— И-извините, в-вы не р-редактор?
Задай он этот вопрос только мне одному, и восхитительный «Остров» был бы уже напечатан: никто бы Галактиона Шмоткина не запомнил, не ощутил, рукопись его тихо-мирно «дозрела» бы; но вопрос этот, настырный, трескучий, лопающийся в ушах сотрудников издательства, как возмутительная петарда, навлекающая на щеки сотрудников бледность, V произвел в умах и памяти стойкую реакцию отчуждения от Галактиона; где-то подспудно, в подсознании сотрудников удобренный флюидами бестактного вопроса, Шмоткин расцвел и вызрел как махровый, классический образ графомана, обивающего мраморные и гранитные пороги издательств, обивающего их конечно же от нечего делать или от нечего клевать, что будто бы одно и то же.
Когда я услышал от Шмоткина дребезжащие звуки его вопроса, то сразу же понял: передо мной человек типа Прометея или Архимеда, не меньше. А что? Нет, что ли, среди нас Прометеев, несущих огонь мечты и за это прикованных цепями равнодушия к скале повседневности? Да сколько угодно. И Архимедов, ищущих точку опоры, чтобы развернуть мир глазам людей подлинно прекрасной стороной, — тоже предостаточно. И все же оговорюсь: не ушам, схватившим шмоткинский вопрос, поверил я тогда и притормозил в беге по жизни, не ушам, а глазам, ибо, заслышав, взглянул, а взглянув, не смог оторвать взгляда от прекрасной улыбки Галактиона, улыбки, порожденной огнем страданий. А дальше было уже проще. Дальше я уже верил, что не отмахнусь от этого нескладного бардадыма в казенном, защитного цвета плаще и с толстой кожаной сумкой, висящей на нем, как земля висит на ремешке у солнца.
Сочинение Галактиона Шмоткина, именуемое «Остров», не было литературно беспомощным ни по написанию (несколько старомодный язык повествования, его исповедально-доверительный стиль дышали непридуманностью), ни по избранной теме; сочинение Галактиона Шмоткина, с критической точки зрения, было дразняще непридуманным, возмутительно самостоятельным, оскорбительно простым и отъявленно ни на что не похожим, а значит, с дежурной точки зрения, не имеющим права на самостоятельную, без литературных поводырей, жизнь. Раз не с чем сравнивать — стало быть, нонсенс, гиль, чушь, убожество дилетанта, а ежели убожество — то и говорить не о чем.

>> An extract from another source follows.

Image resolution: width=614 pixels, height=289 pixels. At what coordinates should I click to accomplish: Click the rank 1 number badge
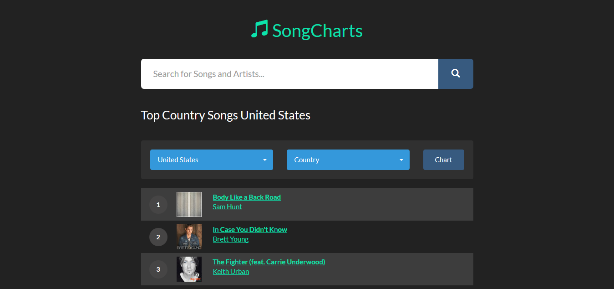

До сих пор не знаю (только догадываюсь!), кого мне благодарить, что не поверил я своему хладнокровному профессионализму, что не погасил глаз своих, а с ними и разума на первых же страницах рукописи Шмоткина. Неужто и здесь в улыбке тайна? В улыбке, которой судьба одарила мужика за безропотно сносимые им страдания?
Помнится, веду я Шмоткина к себе в кабинетишко и начинаю медленно (еще в коридоре наметилось) сомневаться. Не в Шмоткине — в своем энтузиазме. Сейчас, подумал я, выложит рукопись, а что в ней? Неужто бред сивой кобылы? Нехорошо. Даже если эта кобыла — существо трогательное, способное вызвать сочувствие. И тут Шмоткин извлекает свой «Остров». Перепечатанный на папиросной бумаге и напоминающий слоеное пирожное «наполеон».
— У-у меня з-здесь р-размышления. О-о п-про-житой ж-жизни. П-под названием «0-остров».
«Ну, — думаю себе, — так и есть: на шизофреника нарвался. Нормальный человек в наше время на папиросной бумаге „размышлять о прожитой жизни“ не станет, он, нормальный человек, найдет ей, то бишь бумаге папиросной, более конкретное примененение».
Расправляю двумя ладонями первый лист рукописи, свернувшийся под моим раскаленно-сумрачным взором, как под лучами вольтовой дуги, в трубочку, и вдруг читаю: «На него уже садились птицы». Как на дерево, представляете?! Короче говоря, ударяюсь я о первую фразу «Острова» всем существом и тут же стремительно проникаюсь доверием к Шмоткину, о чем уже было сообщено выше. Ударяюсь — и с этого изумительного момента начинаю дружить с Галактионом, будто дворовый мальчишка, встретивший на излюбленном пустыре улыбающегося инопланетянина, предложившего покататься на своей тарелке вокруг шарика.
Я понимал, что «тиснуть» размышления улыбающегося Галактиона в деловом, озабоченном издательстве, в котором я просиживал очередные брюки за чтением и правкой более социально активных творений, нежели творения бесхозного Шмоткина, будет предприятием нелегким, если не фантастическим.
Обладая чутьем к всевозможным издательским нюансам, я исключительно ради проходимости «Острова» предложил Галактиону некоторые практические, хорошо обмозгованные советы, но Шмоткин, не переставая улыбаться, отклонил их, будто я не редактор, а Мефистофель, выменивающий у непрактичных авторов их бессмертные души. Мои советы ничего предосудительного не содержали. К примеру, я убеждал Шмоткина в размышлениях приналечь на военное прошлое, нашпиговать деликатным образом «дикорастущий» «Остров» примета ми биографии, дав тем самым дрейфующему без руля и ветрил сочинению определенную заданность маршрута. Но, как говорится, увы… Все мои рацпредложения автор с легким сердцем проигнорировал. И правильно сделал, как выяснилось в дальнейшем.
Удивительно, что и сам я по прочтении «Острова», а точнее — по «прочтении» Галактиона, по его постижении, сделался в какой-то мере другим, новым, более мягким, внимательным и улыбчивым, но это уже последствия, а до них в нашем рассказе еще далеко.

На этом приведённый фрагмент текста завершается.